## [WORK ITEM]
Quote the data below in full, please, without altering anything.

Collected data entries:
----
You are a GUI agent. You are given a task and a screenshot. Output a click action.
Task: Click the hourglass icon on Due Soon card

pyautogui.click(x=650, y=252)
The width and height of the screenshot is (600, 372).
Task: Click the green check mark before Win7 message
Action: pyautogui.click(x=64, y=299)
----
## [ANSWER SECTION]
You are a GUI agent. You are given a task and a screenshot. Output a click action.
Task: Click the hourglass icon on Due Soon card

pyautogui.click(x=650, y=252)
The width and height of the screenshot is (600, 372).
Task: Click the green check mark before Win7 message
Action: pyautogui.click(x=64, y=299)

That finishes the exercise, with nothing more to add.